Deidre elle-même lutte pour survivre ; elle se déplace avec des béquilles dans son monde en crise, après avoir perdu une jambe il y a des années. Indifférente au sort de son entourage, Deidre est une victime perpétuelle, déplorant sa situation et profitant de tout le monde. Dans une scène, elle coupe la file de personnes attendant devant un camion leur ration quotidienne d’eau :
Un lever de soleil maussade s'arrêtait au-delà des réverbères et elle se pencha vers lui, sur la route, ignorant les cônes de signalisation, de sorte que les voitures durent s'arrêter pour elle, trois d'affilée. Elle gardait les yeux fixés sur le camion-citerne, ne prêtait pas attention aux voitures, ne regardait pas la file d'attente.

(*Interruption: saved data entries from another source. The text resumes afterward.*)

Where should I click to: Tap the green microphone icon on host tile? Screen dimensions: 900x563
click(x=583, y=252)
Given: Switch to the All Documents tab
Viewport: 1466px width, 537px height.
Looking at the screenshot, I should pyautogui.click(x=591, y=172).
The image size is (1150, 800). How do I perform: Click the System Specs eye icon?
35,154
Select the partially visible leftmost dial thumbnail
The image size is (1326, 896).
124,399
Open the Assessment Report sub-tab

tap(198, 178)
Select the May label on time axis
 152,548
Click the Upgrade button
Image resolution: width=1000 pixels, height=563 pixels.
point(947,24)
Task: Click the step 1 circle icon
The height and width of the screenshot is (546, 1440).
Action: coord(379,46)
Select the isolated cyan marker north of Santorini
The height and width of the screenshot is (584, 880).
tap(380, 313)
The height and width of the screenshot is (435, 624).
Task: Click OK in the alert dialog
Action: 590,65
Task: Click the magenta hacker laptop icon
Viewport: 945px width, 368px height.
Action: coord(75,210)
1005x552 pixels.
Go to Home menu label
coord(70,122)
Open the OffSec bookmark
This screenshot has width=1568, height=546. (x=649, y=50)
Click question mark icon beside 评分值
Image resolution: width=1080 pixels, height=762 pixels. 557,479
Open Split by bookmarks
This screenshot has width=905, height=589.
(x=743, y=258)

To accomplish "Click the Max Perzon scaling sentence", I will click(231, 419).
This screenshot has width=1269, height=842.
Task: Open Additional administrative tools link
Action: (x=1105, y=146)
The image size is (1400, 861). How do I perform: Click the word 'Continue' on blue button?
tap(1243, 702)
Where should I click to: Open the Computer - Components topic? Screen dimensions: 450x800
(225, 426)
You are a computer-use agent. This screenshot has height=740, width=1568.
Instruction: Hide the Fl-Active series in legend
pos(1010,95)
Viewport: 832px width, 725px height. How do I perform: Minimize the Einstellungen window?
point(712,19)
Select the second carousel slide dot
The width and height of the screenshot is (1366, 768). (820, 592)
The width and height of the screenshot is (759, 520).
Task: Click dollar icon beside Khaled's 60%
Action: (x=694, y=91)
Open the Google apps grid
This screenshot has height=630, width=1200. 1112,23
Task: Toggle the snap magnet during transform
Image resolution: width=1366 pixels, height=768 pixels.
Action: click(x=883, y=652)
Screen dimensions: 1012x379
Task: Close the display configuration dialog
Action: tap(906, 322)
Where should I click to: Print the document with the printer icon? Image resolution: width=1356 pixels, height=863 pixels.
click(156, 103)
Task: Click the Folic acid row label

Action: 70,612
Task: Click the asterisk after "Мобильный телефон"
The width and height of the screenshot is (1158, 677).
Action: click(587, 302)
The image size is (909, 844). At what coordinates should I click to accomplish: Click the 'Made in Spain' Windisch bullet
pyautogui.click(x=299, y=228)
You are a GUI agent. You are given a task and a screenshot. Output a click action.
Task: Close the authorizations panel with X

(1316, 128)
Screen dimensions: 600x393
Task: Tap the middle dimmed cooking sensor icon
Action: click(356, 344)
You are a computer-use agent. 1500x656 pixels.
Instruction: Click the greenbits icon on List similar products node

Après avoir reçu son eau avant les hordes, le reste de sa journée consiste à mendier de l'aide, des cigarettes et des boissons à ses voisins. Dans l'esprit de Deidre, sa blancheur et son handicap lui permettent d'exiger ce qu'elle pense lui être dû, et ce n'est pas une coïncidence si ceux qu'elle abuse sont des personnes de couleur.
La vie de Deidre prend un tournant brutal lorsque la police la convoque dans sa maison familiale, aujourd'hui un chantier de fouilles rempli de décombres. Des ossements humains ont été retrouvés ici, lui dit-on. Peut-être qu'elle sait quelque chose à leur sujet ? Nous apprenons bientôt que le frère de Deidre, Ross, aurait appartenu à un groupe pro-apartheid qui cherchait à perturber les élections de 1994 en faisant exploser des centres de vote. Il a disparu après qu'une de ses bombes a explosé chez eux, coûtant la jambe à Deidre.